2001 film by Steven Sobel

Resin is a 2001 American drama film directed by Steven Sobel (under the pseudonym Vladamir Gyorski). It is the twenty-third film in the Dogme 95 film movement.

==Plot==
The film is a scathing indictment of California's controversial Three-strikes law. It follows a vagabond named Zeke, who is a low-level marijuana dealer in Isla Vista, the college town bordering the University of California at Santa Barbara. Zeke takes a bad felony plea deal at the opening of the film, in part due to a poor public defender's advice. This comes back to haunt him later in the film when he is wrongfully accused of assaulting some frat kids, when they jump him and he is forced to defend himself.
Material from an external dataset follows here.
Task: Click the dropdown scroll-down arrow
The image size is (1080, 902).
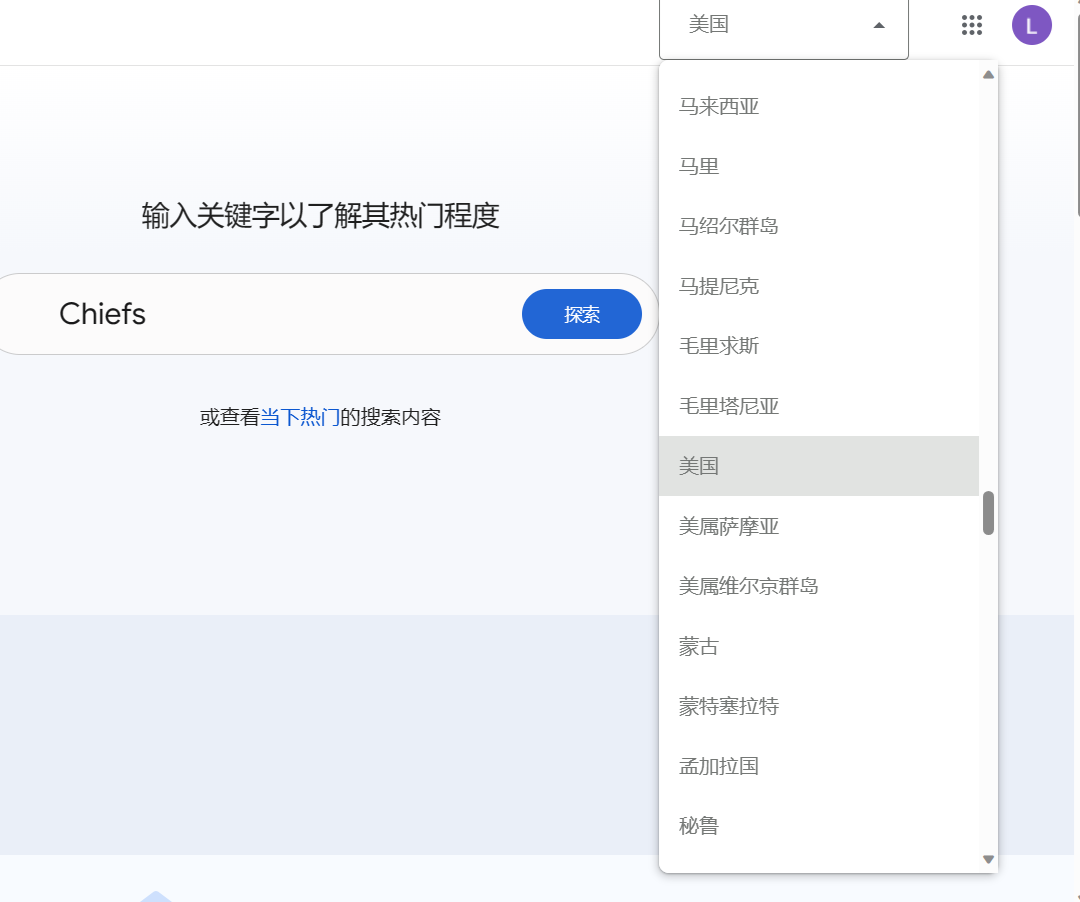Action: click(988, 859)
When he is arrested soon after as part of an undercover ongoing narcotics sting, he comes face-to-face with a mandatory 25 to life sentence.

==Cast==
- David Alvarado as Zeke
- Mia Kelly as Sira
- Michael Glazer as Glazer

==Accolades==
Resin won the Audience Award at its World Premiere at the Chicago Underground Film Festival on August 21, 2001. The film went on to win several best in festival awards, as well as the Digital Vanguard Award in Park City and the Special Prize at the Seoul Net festival in Korea.

==Availability==
The film has been difficult to find due to a number of rights issues related to the soundtrack, which often featured well-known artists in the background of scenes due to Dogme rule #2 stating that all sound must be recorded at the location where the action takes place.